Light Ventilator Mobile (2002) is perhaps one of Eliasson's more subdued installations and, therefore, all the better to help us understand how his work functions without being distracted by theatrical excess. (Of course, the ideas of theatricality and excess have strange permutations in Eliasson's art. Your Sun Machine [1997] is literally a hole in a gallery roof and nothing else, but it can be considered, when viewed from an angle that takes into account the cosmic forces it employs, nothing short of operatic.) Light Ventilator Mobile is composed of an arm on a pivot, which has a spotlight at one end and a ventilator at the other. The ventilator propels the arm to go in circles as the light from the spot glides across the walls of the room. At first glance, there is something mesmerizing about the piece, despite the childlike economy of its mechanics. The light endlessly moving around the room is almost hypnotic. But the fan, which continuously whizzes by at eye level, shatters the mood of serenity as it materializes the possibility of physical peril. The viewer has to literally stay out of its path. Consequently, one can never grow lost in the movement of the light, one can't "sink" into Light Ventilator Mobile the way one would into, say, a James Turrell. The fan disrupts constantly, and keeps the viewer hyperaware of where her body is. It is as if one is granted not so much a place from which to grow lost with the light, but rather a place from which to ponder the possibility of growing lost in this way, of looking at oneself looking—a position of self-reflexivity.

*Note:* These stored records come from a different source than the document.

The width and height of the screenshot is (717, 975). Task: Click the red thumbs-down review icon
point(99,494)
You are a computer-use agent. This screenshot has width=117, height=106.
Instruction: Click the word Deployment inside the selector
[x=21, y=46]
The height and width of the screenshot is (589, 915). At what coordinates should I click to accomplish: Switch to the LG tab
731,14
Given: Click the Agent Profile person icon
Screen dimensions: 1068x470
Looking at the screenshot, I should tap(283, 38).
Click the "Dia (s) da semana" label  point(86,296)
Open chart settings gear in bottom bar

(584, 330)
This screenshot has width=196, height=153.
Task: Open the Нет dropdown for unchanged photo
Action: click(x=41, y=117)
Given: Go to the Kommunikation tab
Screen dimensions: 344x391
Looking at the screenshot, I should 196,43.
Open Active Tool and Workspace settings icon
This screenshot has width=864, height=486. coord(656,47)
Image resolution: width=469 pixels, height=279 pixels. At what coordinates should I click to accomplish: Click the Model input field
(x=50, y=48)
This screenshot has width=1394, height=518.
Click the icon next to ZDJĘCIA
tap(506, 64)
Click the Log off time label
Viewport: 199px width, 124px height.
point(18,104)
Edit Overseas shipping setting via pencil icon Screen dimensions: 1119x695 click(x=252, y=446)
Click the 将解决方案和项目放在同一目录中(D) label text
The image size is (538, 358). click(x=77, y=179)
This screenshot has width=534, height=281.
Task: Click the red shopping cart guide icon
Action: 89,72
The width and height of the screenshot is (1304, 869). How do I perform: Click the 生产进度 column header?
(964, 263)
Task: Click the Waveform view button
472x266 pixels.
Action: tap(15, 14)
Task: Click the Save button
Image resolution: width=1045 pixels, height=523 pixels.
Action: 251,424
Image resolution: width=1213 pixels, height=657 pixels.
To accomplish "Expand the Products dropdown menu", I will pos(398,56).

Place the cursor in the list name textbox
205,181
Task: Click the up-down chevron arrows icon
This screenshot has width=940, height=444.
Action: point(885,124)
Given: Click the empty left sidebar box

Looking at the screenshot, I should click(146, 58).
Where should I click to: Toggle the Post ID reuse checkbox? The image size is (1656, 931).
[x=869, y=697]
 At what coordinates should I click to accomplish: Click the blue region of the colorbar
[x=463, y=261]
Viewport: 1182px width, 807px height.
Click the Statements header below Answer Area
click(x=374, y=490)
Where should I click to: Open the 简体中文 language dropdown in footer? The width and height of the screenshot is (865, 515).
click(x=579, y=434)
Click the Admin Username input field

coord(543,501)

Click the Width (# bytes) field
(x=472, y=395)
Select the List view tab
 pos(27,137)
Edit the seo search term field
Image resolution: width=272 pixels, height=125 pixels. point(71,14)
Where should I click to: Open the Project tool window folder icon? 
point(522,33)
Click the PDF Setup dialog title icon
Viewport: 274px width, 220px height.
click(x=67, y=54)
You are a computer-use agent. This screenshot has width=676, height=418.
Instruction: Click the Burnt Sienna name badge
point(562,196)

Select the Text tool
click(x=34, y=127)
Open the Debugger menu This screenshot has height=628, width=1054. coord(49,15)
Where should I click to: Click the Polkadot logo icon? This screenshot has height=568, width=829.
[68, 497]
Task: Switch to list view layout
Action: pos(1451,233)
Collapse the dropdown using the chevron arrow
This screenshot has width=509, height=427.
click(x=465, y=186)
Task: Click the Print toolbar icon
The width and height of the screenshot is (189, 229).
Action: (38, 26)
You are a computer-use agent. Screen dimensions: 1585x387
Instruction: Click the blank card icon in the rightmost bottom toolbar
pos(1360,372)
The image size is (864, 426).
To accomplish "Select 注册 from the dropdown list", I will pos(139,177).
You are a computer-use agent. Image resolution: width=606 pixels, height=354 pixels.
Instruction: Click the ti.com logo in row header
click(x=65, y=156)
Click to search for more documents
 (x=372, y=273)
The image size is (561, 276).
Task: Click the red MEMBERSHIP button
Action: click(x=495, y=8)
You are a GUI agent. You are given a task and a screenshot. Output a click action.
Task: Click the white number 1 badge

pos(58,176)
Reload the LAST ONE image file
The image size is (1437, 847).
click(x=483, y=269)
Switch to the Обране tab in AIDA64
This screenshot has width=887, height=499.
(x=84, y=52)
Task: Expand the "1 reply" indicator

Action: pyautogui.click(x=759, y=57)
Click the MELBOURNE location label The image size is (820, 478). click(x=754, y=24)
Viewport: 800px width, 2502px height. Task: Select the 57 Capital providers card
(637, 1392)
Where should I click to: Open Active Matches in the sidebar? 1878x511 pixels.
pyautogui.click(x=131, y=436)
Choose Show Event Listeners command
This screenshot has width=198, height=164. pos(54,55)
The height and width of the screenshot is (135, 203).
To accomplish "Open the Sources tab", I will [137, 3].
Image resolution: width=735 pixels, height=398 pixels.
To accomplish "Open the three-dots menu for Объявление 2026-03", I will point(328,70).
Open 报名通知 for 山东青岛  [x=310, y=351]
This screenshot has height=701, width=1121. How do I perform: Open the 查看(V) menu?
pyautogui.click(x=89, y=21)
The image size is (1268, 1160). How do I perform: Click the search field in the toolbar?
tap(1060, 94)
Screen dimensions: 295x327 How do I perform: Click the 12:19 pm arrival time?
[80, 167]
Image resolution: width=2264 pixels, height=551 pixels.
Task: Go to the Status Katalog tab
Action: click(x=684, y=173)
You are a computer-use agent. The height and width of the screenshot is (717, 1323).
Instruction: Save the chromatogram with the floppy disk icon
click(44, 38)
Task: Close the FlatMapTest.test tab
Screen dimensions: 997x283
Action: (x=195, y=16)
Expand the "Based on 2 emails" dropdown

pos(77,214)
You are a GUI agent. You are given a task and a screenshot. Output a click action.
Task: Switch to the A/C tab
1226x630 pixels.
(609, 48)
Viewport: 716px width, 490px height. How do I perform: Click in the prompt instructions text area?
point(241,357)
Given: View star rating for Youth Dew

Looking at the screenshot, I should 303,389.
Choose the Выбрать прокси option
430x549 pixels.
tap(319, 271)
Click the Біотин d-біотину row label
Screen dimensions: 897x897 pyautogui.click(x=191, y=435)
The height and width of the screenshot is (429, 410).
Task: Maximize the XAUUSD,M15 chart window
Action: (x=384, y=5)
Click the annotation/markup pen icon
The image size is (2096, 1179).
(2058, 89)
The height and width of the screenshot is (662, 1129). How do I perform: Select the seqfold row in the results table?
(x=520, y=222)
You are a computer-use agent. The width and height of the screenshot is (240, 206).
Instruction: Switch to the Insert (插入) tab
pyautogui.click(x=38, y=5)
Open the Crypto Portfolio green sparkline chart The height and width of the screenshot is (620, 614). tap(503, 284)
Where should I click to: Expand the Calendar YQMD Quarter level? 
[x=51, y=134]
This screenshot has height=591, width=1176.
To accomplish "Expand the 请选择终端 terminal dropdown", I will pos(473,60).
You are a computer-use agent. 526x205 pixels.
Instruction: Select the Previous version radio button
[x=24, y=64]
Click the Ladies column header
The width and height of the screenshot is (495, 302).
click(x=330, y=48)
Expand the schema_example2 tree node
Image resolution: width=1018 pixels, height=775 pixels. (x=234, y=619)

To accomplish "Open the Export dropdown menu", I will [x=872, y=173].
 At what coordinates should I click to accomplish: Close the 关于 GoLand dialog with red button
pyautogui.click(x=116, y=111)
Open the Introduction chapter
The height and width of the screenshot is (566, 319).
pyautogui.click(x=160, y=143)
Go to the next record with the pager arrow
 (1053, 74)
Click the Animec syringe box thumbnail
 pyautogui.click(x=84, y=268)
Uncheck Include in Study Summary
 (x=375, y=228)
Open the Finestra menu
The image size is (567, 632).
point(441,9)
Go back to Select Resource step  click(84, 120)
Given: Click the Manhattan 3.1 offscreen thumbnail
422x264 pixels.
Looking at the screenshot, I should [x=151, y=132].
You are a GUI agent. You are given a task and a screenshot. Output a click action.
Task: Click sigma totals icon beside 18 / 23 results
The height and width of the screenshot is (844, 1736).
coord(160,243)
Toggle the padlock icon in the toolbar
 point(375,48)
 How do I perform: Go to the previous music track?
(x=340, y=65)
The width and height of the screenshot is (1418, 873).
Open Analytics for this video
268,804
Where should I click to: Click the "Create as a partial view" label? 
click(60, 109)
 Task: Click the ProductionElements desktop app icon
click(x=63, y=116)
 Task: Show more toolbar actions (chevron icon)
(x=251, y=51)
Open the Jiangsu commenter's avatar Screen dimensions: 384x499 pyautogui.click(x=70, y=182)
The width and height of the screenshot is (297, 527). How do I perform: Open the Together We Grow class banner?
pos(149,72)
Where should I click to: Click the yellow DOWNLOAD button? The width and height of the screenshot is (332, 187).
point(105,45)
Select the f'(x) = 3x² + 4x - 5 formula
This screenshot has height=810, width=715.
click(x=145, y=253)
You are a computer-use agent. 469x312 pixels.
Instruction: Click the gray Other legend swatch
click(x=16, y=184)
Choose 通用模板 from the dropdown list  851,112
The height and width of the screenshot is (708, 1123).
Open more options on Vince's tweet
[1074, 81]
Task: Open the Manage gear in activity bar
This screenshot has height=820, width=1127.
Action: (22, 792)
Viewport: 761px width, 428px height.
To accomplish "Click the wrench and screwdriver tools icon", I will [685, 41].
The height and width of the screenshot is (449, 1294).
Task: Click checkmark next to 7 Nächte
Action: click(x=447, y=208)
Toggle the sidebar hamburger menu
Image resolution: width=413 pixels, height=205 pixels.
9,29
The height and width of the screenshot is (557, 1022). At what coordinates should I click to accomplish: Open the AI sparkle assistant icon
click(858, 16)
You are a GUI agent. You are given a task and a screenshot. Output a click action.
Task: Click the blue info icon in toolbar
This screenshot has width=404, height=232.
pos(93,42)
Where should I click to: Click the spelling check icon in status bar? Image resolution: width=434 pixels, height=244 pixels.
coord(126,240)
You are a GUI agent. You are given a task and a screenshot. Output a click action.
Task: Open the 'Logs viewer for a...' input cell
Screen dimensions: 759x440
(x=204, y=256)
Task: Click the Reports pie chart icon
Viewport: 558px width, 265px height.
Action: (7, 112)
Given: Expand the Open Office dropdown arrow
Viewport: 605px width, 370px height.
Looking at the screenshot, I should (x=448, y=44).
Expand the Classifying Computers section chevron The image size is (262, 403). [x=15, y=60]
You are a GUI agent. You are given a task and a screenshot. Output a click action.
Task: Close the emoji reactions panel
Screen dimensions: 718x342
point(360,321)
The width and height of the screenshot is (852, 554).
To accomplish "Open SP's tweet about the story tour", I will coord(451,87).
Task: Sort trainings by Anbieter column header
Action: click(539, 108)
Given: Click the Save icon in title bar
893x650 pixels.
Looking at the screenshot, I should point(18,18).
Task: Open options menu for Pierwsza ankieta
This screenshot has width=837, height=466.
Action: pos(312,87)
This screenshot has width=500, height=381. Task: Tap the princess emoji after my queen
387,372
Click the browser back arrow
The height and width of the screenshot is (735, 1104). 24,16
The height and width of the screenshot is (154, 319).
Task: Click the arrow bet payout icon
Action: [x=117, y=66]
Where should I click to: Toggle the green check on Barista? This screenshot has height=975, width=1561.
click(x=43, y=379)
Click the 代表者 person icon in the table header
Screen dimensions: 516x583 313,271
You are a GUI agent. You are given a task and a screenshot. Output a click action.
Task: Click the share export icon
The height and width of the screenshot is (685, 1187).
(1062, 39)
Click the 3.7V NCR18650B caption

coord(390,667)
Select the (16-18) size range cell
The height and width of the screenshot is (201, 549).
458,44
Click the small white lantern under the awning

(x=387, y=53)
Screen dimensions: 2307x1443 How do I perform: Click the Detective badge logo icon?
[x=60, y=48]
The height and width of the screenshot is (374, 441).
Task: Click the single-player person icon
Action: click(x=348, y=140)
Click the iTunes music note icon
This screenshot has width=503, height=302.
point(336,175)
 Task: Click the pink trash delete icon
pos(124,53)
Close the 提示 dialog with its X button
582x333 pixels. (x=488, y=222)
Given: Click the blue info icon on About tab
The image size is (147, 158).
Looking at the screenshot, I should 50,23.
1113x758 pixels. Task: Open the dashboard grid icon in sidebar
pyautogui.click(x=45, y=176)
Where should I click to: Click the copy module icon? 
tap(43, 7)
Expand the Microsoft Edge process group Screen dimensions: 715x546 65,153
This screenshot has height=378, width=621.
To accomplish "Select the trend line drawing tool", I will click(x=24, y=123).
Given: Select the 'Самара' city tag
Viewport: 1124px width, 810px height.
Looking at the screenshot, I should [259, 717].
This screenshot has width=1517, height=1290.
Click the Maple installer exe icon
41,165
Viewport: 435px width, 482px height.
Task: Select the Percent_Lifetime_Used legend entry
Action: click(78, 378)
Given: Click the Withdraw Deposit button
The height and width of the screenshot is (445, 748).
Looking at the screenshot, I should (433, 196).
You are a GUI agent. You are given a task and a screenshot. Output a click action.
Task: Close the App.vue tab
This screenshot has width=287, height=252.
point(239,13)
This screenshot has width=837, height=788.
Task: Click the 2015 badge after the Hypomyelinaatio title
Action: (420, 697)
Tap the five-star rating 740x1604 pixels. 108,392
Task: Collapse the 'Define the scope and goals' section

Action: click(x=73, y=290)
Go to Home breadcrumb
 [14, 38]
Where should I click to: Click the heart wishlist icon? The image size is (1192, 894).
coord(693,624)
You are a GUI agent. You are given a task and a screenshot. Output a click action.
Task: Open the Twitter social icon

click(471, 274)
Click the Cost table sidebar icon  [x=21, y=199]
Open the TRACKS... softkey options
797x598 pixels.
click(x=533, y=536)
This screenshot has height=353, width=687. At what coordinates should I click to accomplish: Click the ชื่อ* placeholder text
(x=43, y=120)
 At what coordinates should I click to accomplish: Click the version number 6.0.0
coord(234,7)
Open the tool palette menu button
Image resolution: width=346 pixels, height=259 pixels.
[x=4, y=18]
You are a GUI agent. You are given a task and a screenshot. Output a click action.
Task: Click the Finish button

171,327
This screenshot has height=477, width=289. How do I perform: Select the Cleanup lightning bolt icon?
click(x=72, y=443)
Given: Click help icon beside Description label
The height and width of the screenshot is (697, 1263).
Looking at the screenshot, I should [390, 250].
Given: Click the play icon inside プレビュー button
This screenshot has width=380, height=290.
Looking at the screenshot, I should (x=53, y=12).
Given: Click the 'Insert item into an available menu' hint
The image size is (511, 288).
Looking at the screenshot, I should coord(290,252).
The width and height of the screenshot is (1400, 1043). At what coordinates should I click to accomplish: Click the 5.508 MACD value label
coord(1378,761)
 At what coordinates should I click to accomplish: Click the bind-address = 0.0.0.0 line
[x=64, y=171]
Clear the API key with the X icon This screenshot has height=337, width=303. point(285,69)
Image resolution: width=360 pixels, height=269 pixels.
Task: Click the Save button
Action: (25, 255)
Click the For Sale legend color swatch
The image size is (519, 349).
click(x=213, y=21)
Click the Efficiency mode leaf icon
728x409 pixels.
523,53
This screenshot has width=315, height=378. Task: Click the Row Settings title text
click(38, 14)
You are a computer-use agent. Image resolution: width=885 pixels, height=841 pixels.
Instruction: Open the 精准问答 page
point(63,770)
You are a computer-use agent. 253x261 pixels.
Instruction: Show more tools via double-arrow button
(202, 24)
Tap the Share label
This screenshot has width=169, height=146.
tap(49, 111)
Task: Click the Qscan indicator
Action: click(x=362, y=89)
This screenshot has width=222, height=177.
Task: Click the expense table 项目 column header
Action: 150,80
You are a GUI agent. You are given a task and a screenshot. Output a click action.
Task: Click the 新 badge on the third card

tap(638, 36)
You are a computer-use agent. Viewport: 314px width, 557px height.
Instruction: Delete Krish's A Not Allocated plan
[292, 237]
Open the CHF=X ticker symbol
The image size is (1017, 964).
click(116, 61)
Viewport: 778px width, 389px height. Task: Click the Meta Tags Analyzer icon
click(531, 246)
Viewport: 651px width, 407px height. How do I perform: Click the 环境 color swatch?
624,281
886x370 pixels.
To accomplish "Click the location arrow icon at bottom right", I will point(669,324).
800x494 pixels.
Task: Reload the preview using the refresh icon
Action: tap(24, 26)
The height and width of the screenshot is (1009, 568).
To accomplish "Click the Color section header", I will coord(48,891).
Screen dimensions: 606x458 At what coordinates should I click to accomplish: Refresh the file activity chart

Something happens with this shift. At such a point, it isn't just perception that is thematized, but the representational layers that organize looking. And beyond this, the potential existence of a position from which to interrogate the ideological trappings and institutional frames that channel one's way of engaging the world is allegorized. The viewer of Eliasson's installation, pushed into a place of self-reflexivity, is, of course, critically aware of something very minor—the representational layers between herself and the environment she's in. This awareness is important because it presents the possibility of an analogous position in the social realm, where one becomes cognizant of more perfidious representational structures. In a society that generally promotes passive consumption, such a position clearly has political value. So, unlike the practices that make of phenomenological investigation an end in itself, Eliasson uses it to provide an opening onto a horizon of larger inquiries. This "misuse" of phenomenological investigation is precisely the misreading that activates Eliasson's work, that marks its difference, and that makes it a relevant adversarial force in light of existing social arrangements. It is what channels the piece's political unconscious to a place where it can be activated as a destabilizing agent in a world stifled by an increasingly assimilated logic of passive consumption.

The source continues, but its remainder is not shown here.